RECORDS PROVIDED
++++++++++

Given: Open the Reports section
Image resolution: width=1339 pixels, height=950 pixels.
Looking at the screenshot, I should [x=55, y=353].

++++++++++

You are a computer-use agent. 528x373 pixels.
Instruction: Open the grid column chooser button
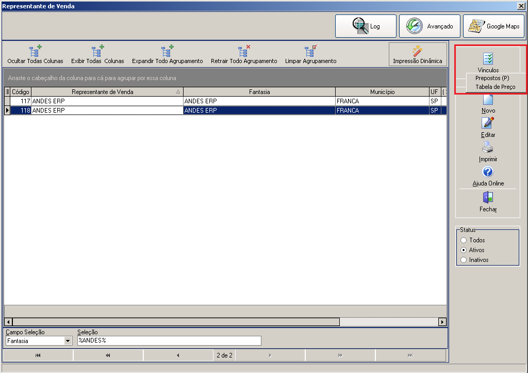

++++++++++

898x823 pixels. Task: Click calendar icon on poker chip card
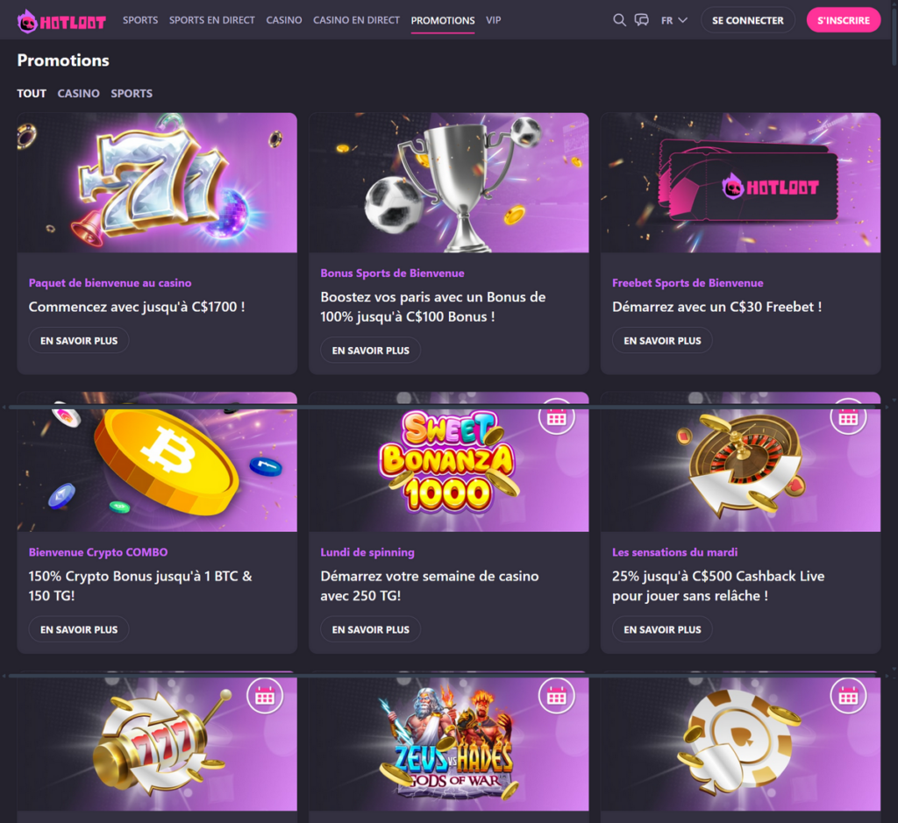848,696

++++++++++

TASK TO COMPLETE
Output everything from the line containing "Given: Open the Reports section" down to the line containing "Looking at the" as a two-column CSV with columns named request and answer, one row per request, putting each value in a single quoted field and replacing line breaks with spaces.

EXERCISE SOLUTION
request,answer
"Given: Open the Reports section Image resolution: width=1339 pixels, height=950 pixels.","Looking at the screenshot, I should [x=55, y=353]."